6) “The most important factor affecting basic media selection is the relationship of medium and creative treatment”

How many times in the last week have you been served a social ad with creative not tailored for the platform? Or a YouTube ad that’s basically a TV ad shoehorned into pre-roll? Or seen an outdoor ad that you can barely even read? Sure, production costs are prohibitive, but a close relationship between media and creative delivers the best rendition of a campaign. Media choice should be a slave to a big creative idea and has a huge role to play in effective communication. Just ask Stella Artois, TideBurger King or Superdrug.

These six examples are just the tip of the iceberg. There are many more gems to be found hidden between the covers of this 37 page document. You’ll find yourself shocked at how readily it applies to modern marketing. King truly was a mind before his time.

So instead of reading that Techcrunch article or watching that YouTube video from a social guru, read this instead.
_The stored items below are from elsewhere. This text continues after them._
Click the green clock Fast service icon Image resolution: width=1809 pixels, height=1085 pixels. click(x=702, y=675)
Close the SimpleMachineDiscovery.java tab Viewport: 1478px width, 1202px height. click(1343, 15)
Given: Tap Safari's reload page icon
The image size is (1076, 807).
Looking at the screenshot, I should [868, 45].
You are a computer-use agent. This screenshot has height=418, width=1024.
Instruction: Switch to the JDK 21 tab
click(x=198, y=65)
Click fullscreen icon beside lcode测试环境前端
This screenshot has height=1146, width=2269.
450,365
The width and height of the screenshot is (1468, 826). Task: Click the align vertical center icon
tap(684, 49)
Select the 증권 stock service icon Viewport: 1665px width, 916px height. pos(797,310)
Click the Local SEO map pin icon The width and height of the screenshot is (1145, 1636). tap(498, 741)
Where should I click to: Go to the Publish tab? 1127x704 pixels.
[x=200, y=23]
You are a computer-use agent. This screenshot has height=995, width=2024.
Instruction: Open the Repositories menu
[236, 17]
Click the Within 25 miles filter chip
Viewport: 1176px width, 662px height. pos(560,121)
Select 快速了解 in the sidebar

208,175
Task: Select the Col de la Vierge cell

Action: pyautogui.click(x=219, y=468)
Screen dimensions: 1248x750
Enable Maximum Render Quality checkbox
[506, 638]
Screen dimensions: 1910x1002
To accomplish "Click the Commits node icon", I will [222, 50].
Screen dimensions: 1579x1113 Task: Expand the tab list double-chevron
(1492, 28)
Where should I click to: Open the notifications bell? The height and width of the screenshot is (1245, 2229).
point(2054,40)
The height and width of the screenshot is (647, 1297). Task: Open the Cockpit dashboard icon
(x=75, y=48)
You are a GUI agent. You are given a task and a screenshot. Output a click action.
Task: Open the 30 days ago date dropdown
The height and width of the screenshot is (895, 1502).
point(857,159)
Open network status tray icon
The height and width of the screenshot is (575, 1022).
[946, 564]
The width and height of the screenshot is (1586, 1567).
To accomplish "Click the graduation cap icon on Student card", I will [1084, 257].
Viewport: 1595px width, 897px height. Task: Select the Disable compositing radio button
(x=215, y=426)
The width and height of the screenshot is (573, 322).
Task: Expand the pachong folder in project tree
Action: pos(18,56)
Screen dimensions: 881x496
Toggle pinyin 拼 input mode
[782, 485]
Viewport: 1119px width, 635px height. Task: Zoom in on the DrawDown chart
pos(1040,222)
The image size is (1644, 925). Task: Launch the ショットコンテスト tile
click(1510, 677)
Or go onto WARC and find a case study from the ’90s. Or go to Amazon and look up old marketing books that are still in print like this or this. Or search YouTube for old videos like this.

There really is a world of information out there that, once you dig under the surface, you’ll see applies to the modern world of marketing just as much as something written today.

In summary

As Kyle Seargent writes, bright and shiny can also be blinding.

History isn’t.

History conjures up patterns. History creates lessons. It makes sense to learn from the mistakes and triumphs of others.

Knowing your history benefits you in a competitive job market too. Relentlessly chasing down old books, case studies and talks will set you apart from the majority of your peers who only focus on the present. It will help you think differently than the masses. That’s hugely valuable.

Being obsessed with the future is fine, as long as you remember to be obsessed with learning from the past too. The secret to success in marketing is often just having a wide knowledge base to pull from that straddles disciplines and decades.

In another 44 years time I bet the sharpest marketers will still be learning from this incredible guide. There’s a lesson in that for all of us.

Thanks to Julian Cole for pointing me towards this brilliant document.